# Activity
Word for word, restate each of the entries below, and drop every picture.

# Input records
==*==
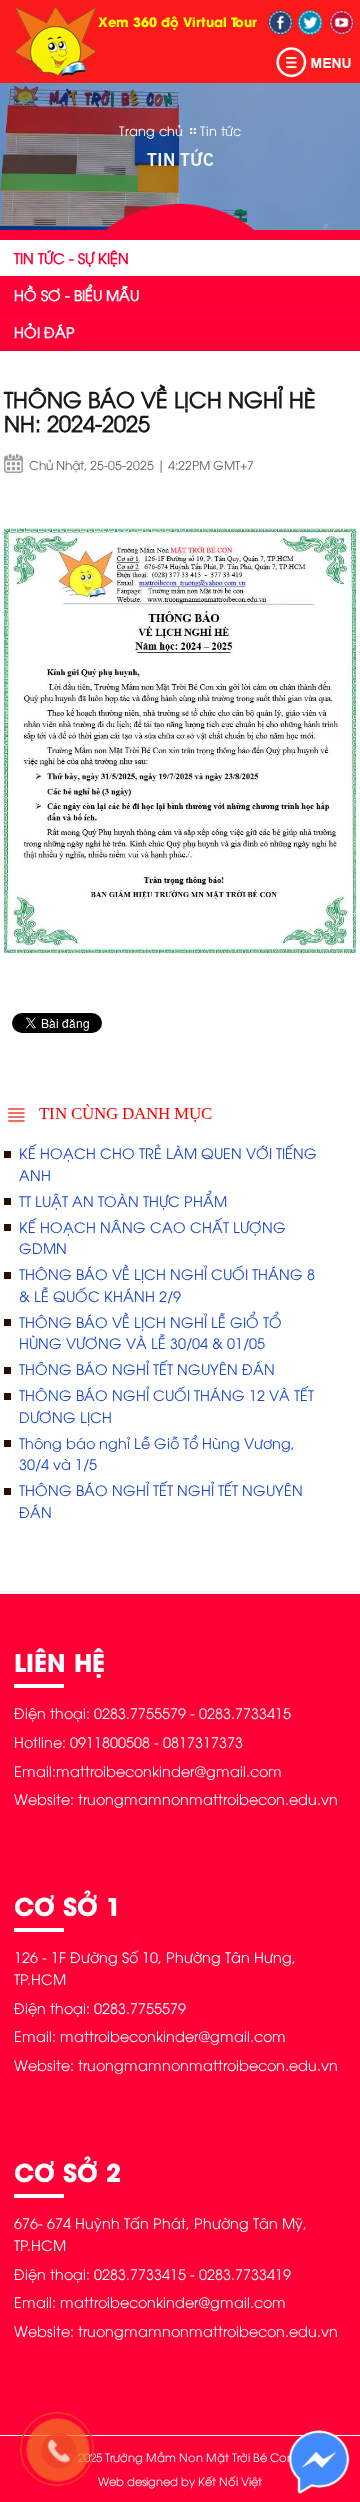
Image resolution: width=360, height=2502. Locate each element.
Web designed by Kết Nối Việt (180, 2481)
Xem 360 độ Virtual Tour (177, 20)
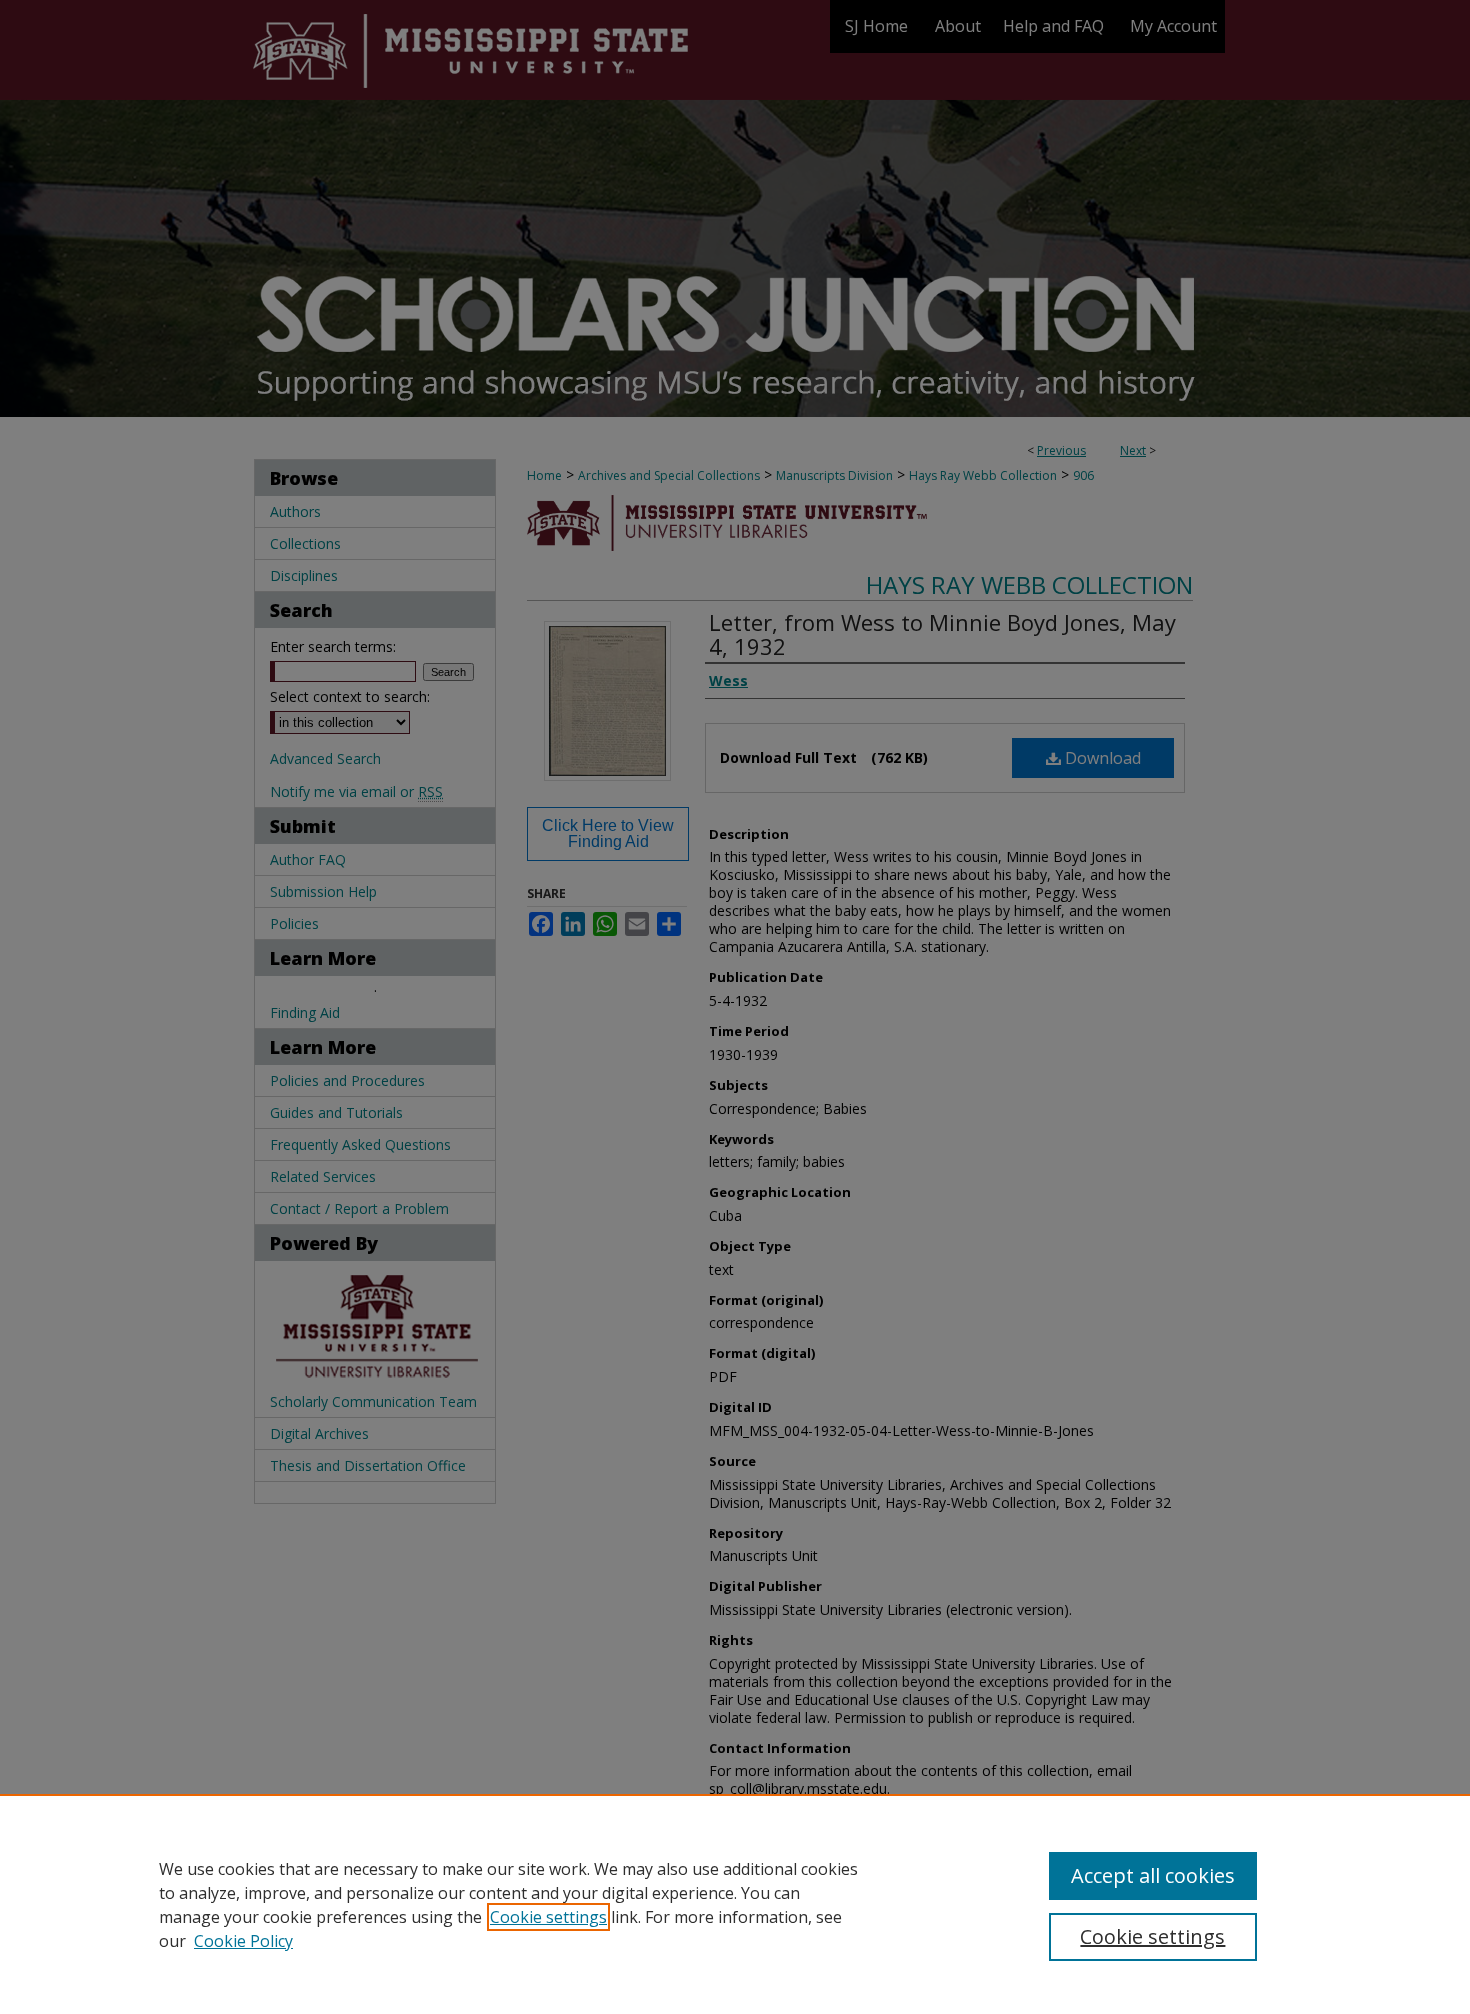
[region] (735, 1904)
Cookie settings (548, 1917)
==*==
# Solution for this exercise
Image resolution: width=360, height=2502. Locate each element.
Web designed by Kết Nối Việt (180, 2481)
Xem 360 độ Virtual Tour (177, 20)
[region] (735, 1904)
Cookie settings (548, 1917)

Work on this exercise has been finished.